[Air-l] air-l Digest, Vol 23, Issue 6
evillan at gmail.com
Wed Jun 7 15:51:00 PDT 2006
I think there are too many different arguments mixed all together, in a
rather inadequate way. I strongly dislike the OLPC project, mostly for the
reasons explained at http://macareo.pucp.edu.pe/evillan/shdf.htm, but I do
believe that my arguments, as well as many of the arguments proposed in this
discussion, are valid for a specific subset of "developing" countries, and
even inside those developing countries, some regions or groups are to be
considered under a different perspective.
Inequality is wrong, I concur; at the same, unless capitalism is completely
replaced by something else, it is an inevitable consequence of an specific
economic structure. Programmes like OLPC try to soften or lower inequality,
but besides their shortcomings, they cannot even attempt to make inequality
The fact that these computers are "down-market" is not a problem per se. If
(a big if) a proper usage is found, they can be adequate, since they are not
trying to replace a full-blown PC connected to high bandwidth networks and
used for downloading videos from a Torrent. It is. again, a question of
purpose, not of specific technology.
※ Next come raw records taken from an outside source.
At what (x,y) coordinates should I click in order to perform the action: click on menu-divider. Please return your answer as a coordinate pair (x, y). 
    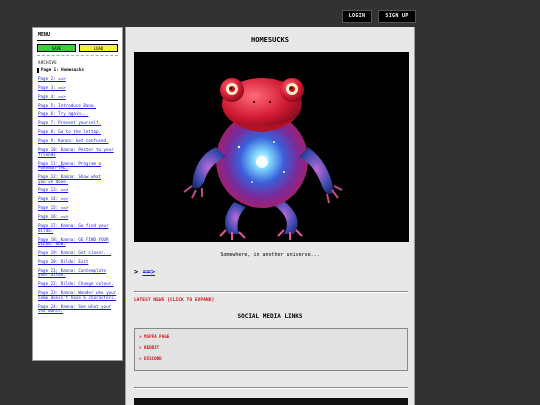
    Looking at the image, I should click on (78, 40).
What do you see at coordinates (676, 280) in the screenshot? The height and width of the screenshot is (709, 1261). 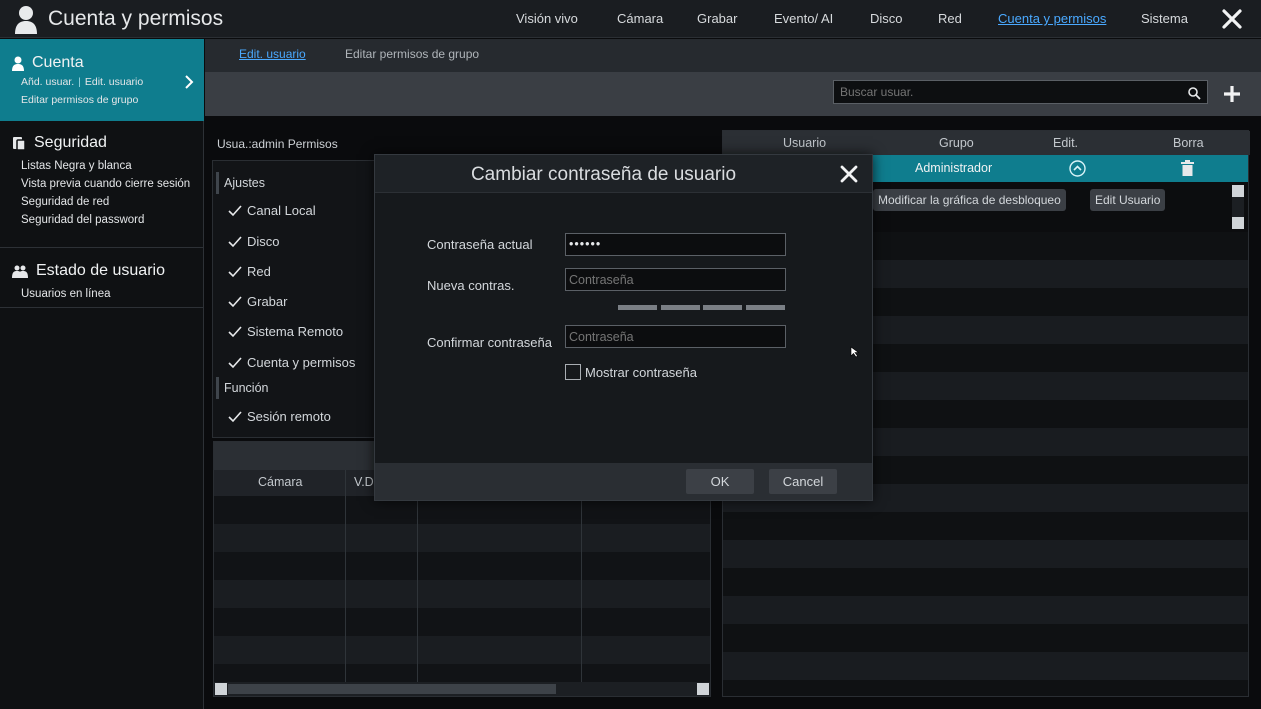 I see `new-password-field` at bounding box center [676, 280].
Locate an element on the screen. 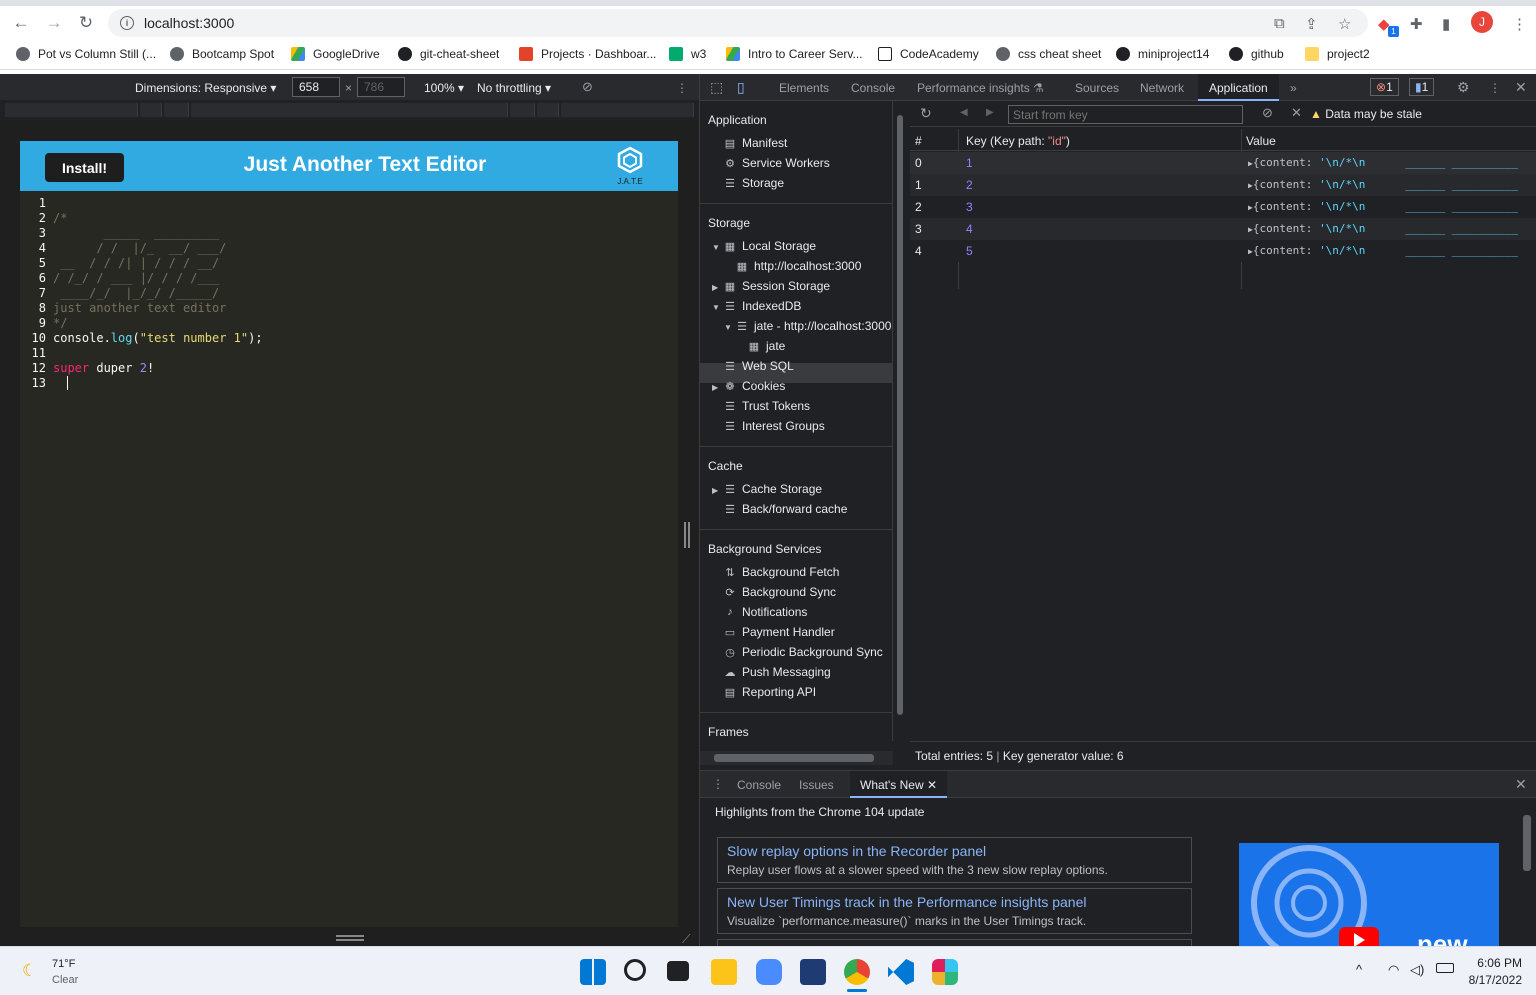  volume-icon: ◁) is located at coordinates (1417, 970).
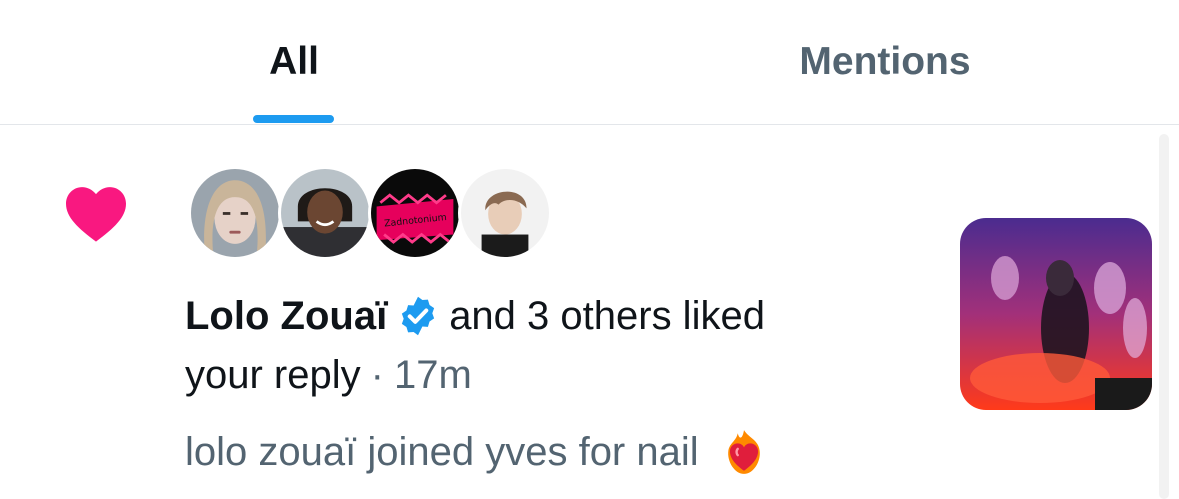 This screenshot has width=1179, height=499. I want to click on tab-mentions: Mentions, so click(885, 62).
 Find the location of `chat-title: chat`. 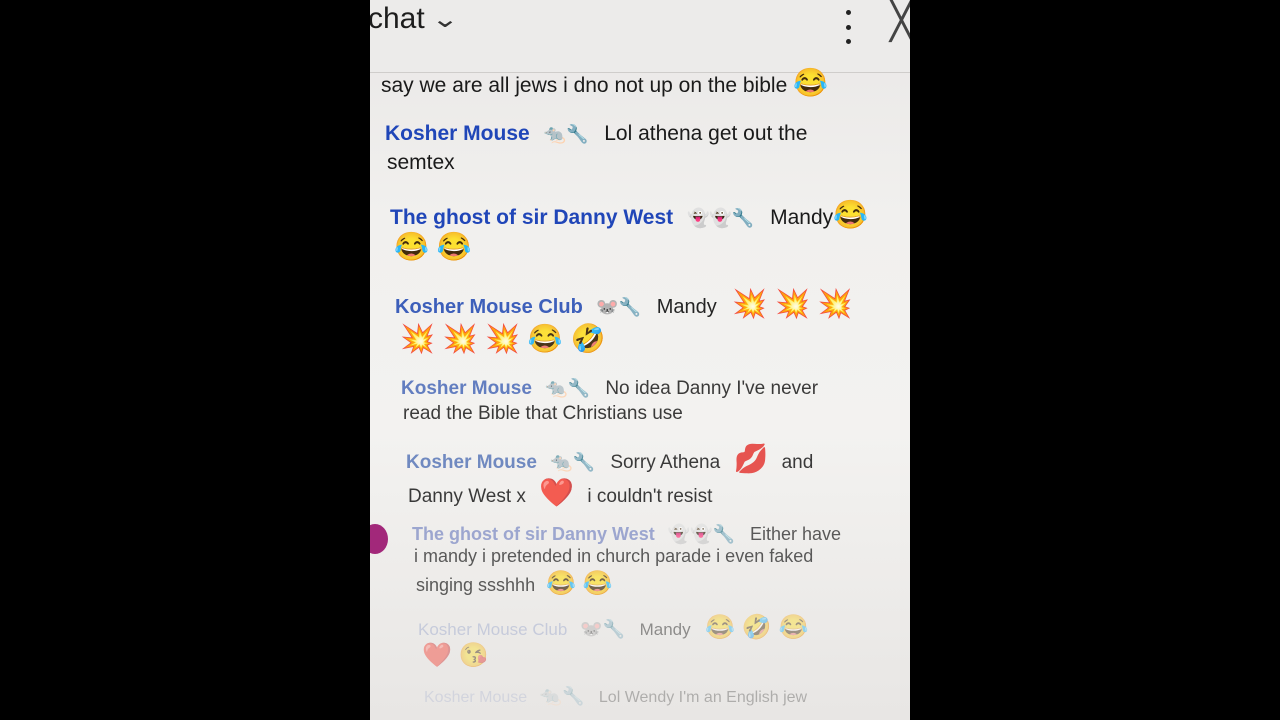

chat-title: chat is located at coordinates (398, 18).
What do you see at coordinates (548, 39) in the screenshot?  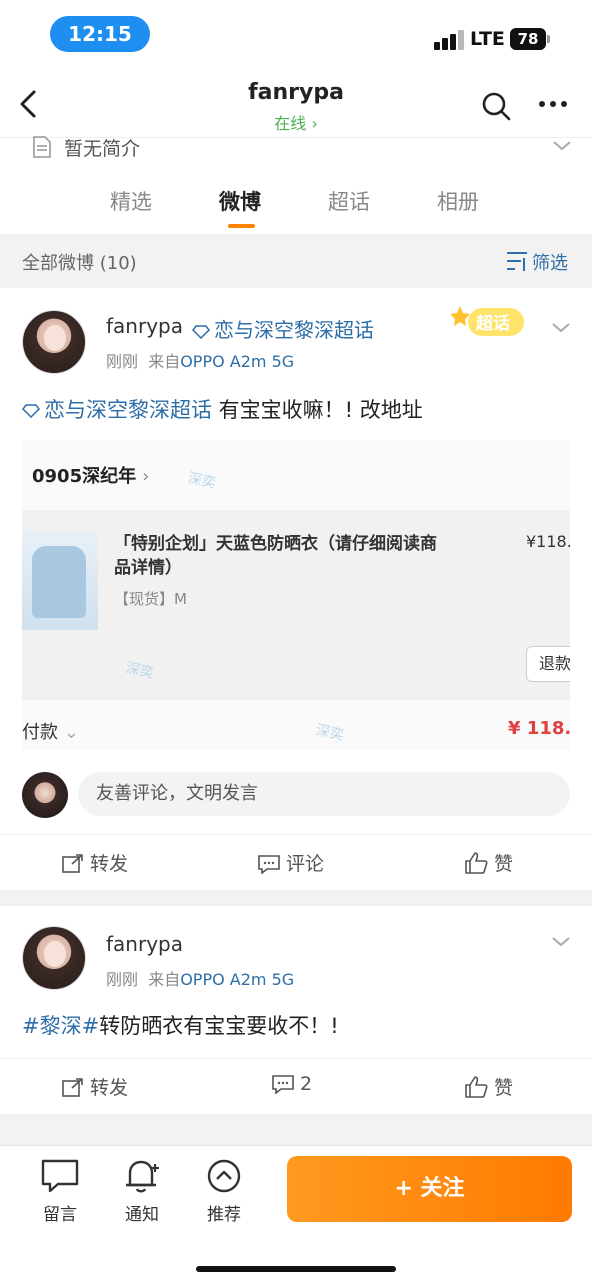 I see `battery-tip` at bounding box center [548, 39].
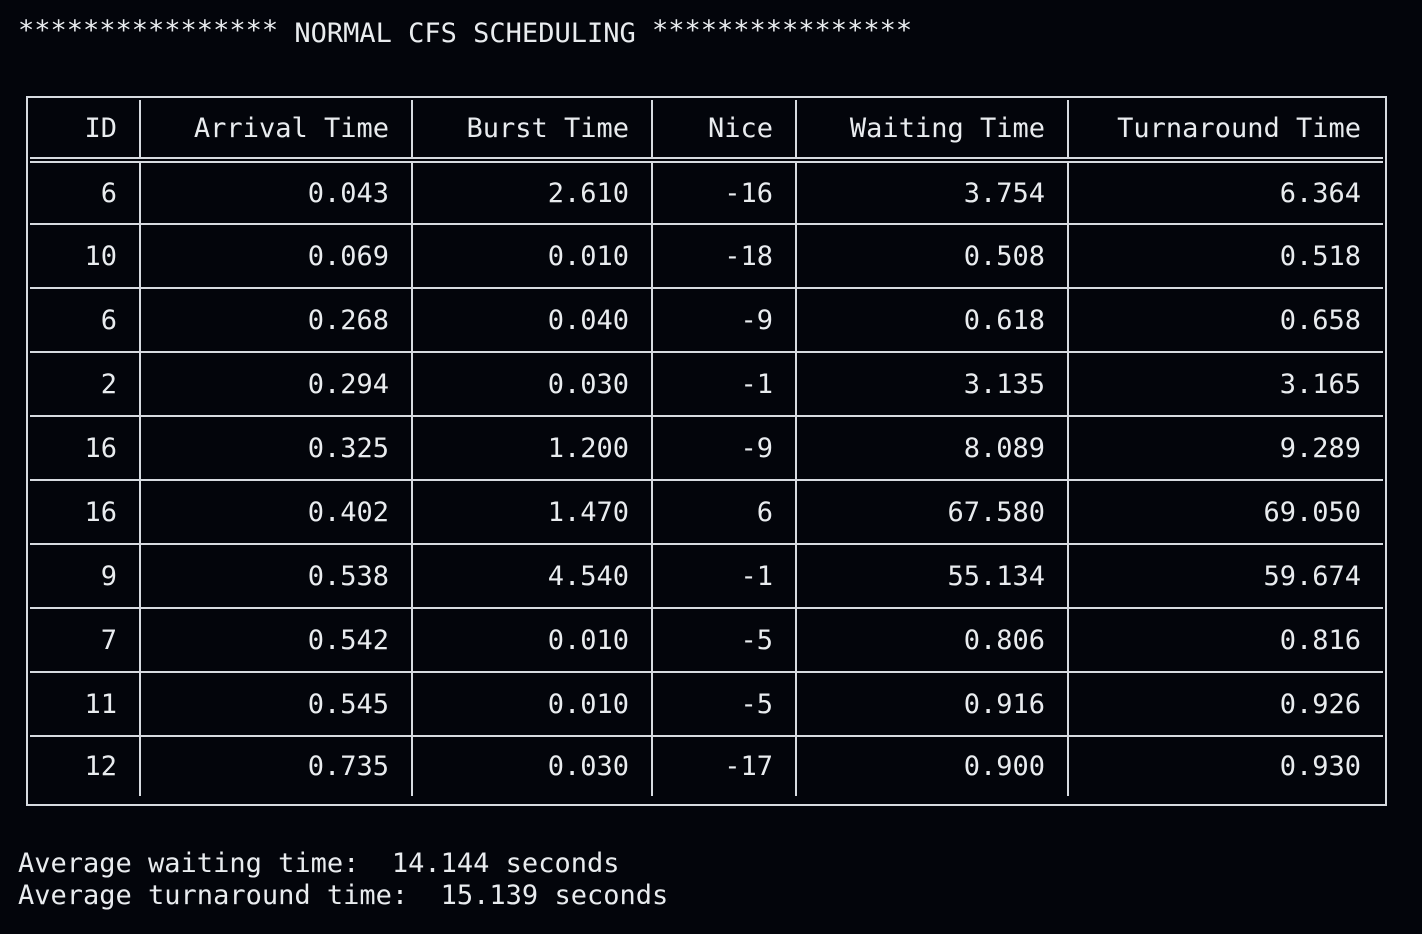  I want to click on cell-id: 2, so click(86, 384).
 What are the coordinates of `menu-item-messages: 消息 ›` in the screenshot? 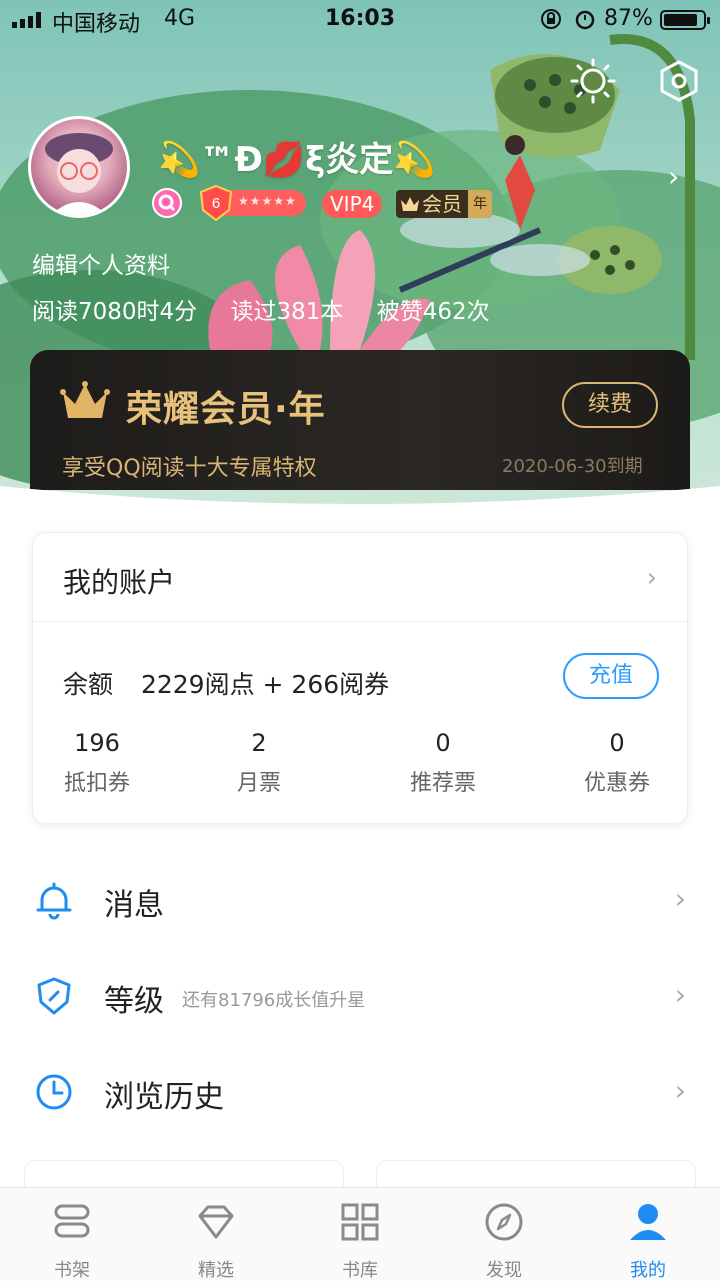 It's located at (360, 900).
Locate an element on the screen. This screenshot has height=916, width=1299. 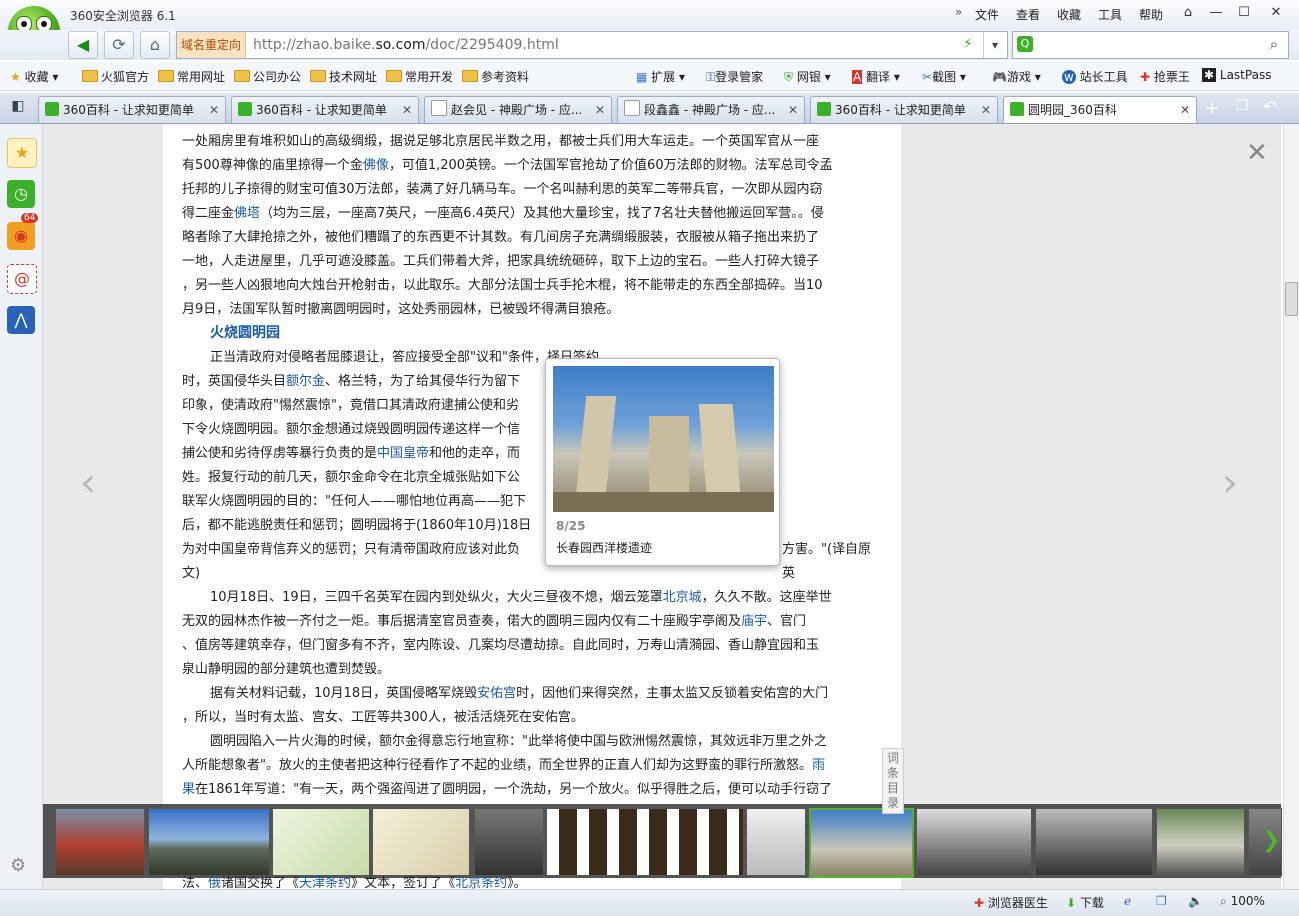
tab-1: 360百科 - 让求知更简单 ✕ is located at coordinates (325, 110).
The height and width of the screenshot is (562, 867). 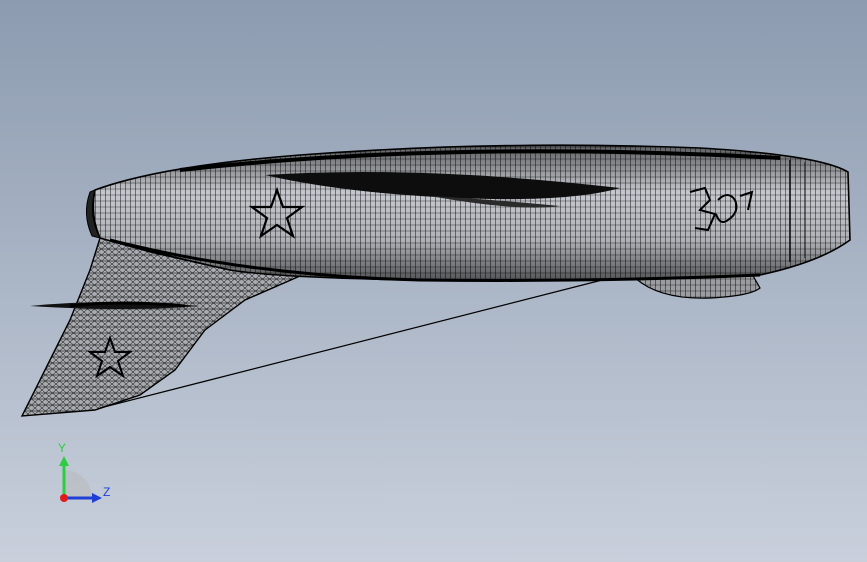 I want to click on y-axis-label: Y, so click(x=62, y=448).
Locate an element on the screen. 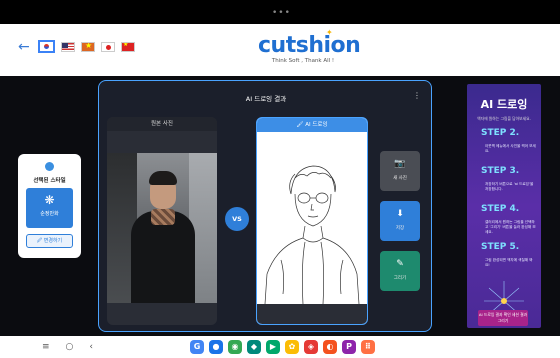 The height and width of the screenshot is (358, 560). ad-step-4: STEP 4. is located at coordinates (500, 209).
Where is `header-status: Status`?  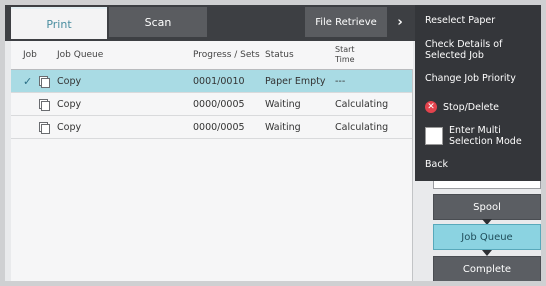
header-status: Status is located at coordinates (280, 55).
I'm against the purpose and the
specific implementation of such purpose.
This is a necessary debate, since it is most possible that governments of
developing countries are going to get scammed into buying thousands of these
machines without a critical assessment of what exactly to do with them and
what exactly should be the outcome of their usage in educational settings.
More voices from the "affected" communities should be welcomed.